• P. E. Dant (unregistered)

    "strDate, as the name implies, is a date. "

    Or perhaps it's a string.

  • isthisunique (unregistered)

    Looks like a broken event pipeline as well. A->B->C instead of A->B, A->C

    In JS people have a really bad habit of putting stuff on the DOM, specifically parts of the DOM intended for layout, rendering, structure, HTML, view, etc and then having other things read it back.

    Attaching data to the DOM isn't always bad, it's a mixed bag but should be done unobtrusively.

    It's wonderful to see things such as...

    data_model.data -> intl.format -> document_model.view -> intl.unformat -> data_model.process -> intl.format -> document_model.view
    

    Data can weave through an application like a giant snake, often being picked out at random. For reference the appropriate practice is:

    data_model.* -> intl.format -> document_model.view

    You'll also see worse in practice. A lot of <-> as in (model <-> view):

    data_model.data -> intl.format -> document_model.view -> intl.unformat -> data_model.data
    

    The unformat is always just a guess like turn comma to period, remove whitespace and weird characters then hope for the best making things even worse.

    There's almost never a reason to use on especially if you have access to JS. Instead you use classes, ids and data attributes to allow behaviour to be attached. Often people do things like data.onsomething in JS when the on attributes are only meant to be used for HTML. Because in JS you don't need it, you have addEventListener.

    It could be worse. Imagine someone put all their JS entirely in on tags, when the entire initial JS in onload.

  • the_games_begin (unregistered)

    Get ready for the script treatments!

    http://bit.ly/2oUvlYl

  • (nodebb) in reply to P. E. Dant

    "strDate, as the name implies, is a date. "

    Or perhaps it's a string.

    Or, perhaps, a boolean to track whether a string is parsable into a date or whether a date has been converted to a string?

  • I don't like Mondays (unregistered)

    $ is NOT jQuery, but a global function that does a getElementById-lookup

    So... prototype.js or something homegrown?

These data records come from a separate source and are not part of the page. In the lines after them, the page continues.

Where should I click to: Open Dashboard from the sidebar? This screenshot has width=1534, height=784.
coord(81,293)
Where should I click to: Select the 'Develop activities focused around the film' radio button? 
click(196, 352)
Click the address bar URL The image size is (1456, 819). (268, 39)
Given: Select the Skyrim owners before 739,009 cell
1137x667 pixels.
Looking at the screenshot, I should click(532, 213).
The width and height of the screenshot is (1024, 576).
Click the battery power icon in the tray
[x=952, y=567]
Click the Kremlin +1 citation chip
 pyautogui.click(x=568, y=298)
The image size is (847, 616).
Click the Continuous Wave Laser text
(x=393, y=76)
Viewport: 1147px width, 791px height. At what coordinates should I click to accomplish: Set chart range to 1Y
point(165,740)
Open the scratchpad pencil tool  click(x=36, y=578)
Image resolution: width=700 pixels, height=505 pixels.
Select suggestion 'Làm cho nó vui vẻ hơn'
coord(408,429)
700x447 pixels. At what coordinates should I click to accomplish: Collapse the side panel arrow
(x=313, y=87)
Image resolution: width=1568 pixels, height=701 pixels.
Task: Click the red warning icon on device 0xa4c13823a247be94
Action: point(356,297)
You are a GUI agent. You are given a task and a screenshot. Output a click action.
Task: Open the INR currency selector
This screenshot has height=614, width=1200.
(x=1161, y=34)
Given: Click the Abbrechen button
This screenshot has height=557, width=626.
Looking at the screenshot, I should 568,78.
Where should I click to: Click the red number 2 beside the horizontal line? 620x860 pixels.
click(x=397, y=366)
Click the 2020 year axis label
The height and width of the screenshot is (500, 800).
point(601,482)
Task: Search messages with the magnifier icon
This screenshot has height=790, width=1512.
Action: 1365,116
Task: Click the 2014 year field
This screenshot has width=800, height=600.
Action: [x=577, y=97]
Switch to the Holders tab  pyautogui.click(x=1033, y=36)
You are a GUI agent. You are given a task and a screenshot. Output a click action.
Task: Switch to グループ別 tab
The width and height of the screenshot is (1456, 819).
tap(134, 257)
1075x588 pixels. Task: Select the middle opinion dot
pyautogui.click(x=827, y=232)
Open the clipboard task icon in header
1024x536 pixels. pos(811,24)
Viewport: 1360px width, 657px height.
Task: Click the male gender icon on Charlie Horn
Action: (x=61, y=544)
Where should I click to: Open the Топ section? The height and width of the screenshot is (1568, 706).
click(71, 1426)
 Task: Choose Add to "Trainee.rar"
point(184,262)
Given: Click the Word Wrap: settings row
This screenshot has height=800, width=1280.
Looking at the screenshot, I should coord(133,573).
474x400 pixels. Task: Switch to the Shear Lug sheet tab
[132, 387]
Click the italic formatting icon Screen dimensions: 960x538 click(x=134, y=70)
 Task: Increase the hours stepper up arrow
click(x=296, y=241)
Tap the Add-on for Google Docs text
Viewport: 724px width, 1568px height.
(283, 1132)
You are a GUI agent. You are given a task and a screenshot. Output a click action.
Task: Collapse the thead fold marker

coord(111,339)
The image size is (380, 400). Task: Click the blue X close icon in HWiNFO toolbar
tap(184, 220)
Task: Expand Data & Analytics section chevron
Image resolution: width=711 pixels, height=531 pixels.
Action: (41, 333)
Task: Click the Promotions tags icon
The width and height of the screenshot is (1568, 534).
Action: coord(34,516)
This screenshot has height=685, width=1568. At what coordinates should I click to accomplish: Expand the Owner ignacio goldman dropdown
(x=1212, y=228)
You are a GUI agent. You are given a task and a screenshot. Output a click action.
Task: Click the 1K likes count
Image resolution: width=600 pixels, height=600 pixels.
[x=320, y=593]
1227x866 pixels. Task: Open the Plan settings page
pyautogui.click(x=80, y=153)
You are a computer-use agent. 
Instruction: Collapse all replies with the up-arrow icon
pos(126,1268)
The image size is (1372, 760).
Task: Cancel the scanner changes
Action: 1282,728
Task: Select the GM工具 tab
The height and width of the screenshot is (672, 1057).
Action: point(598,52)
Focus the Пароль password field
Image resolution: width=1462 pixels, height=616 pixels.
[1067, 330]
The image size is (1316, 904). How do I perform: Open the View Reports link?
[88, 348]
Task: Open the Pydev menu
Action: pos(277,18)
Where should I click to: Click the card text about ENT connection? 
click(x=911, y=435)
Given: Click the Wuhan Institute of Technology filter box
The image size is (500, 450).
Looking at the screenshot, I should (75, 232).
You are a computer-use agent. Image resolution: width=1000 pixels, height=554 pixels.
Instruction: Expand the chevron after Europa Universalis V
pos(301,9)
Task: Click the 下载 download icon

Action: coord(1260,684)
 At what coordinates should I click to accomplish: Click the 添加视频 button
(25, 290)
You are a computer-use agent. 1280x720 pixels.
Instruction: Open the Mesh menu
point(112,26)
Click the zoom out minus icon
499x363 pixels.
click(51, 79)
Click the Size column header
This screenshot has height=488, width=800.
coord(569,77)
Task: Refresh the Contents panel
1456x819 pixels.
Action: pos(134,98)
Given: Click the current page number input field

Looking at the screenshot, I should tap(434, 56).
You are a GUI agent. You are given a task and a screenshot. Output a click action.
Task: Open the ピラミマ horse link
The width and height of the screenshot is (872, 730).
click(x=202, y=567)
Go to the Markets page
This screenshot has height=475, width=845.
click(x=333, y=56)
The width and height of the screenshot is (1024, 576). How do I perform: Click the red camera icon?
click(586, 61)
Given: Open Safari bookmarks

  • I Am A Robot (unregistered)

    All those people who say "strDate" must be a date get really confused when they go to Seattle's Best Coffee and find it isn't.

  • the_games_begin_again_again (unregistered)

    http://bit.ly/2FsnYO3

  • joy_to_the_world_its_over (unregistered)

    Google === 0 :)

    http://bit.ly/2FsnYO3

  • anonymous (unregistered)

    Someone saw jQuery, thought it was a good idea, and decided to reinvent it.

  • HoldCommentForModeration (unregistered)

    But what does GetInnerFunction do!

  • wildcat (unregistered)

    By the name of it, it gets the Inner Function :) LOL

  • (nodebb) in reply to P. E. Dant

    "strDate, as the name implies, is a date. "

    Or perhaps it's a string.

    Or perhaps it is the name of someone you saw on Tinder…

  • doubting_poster (unregistered)

    "strDate, as the name implies, is a string holding a date." good save!

  • MaxArt (unregistered) in reply to anonymous

    Someone saw jQuery, thought it was a good idea, and decided to reinvent it.

    It's just that before jQuery became mainstream, $ was actually widely used as a shorthand alias for document.getElementById.

  • (nodebb)

    $ was actually widely used as a shorthand alias for document.getElementById.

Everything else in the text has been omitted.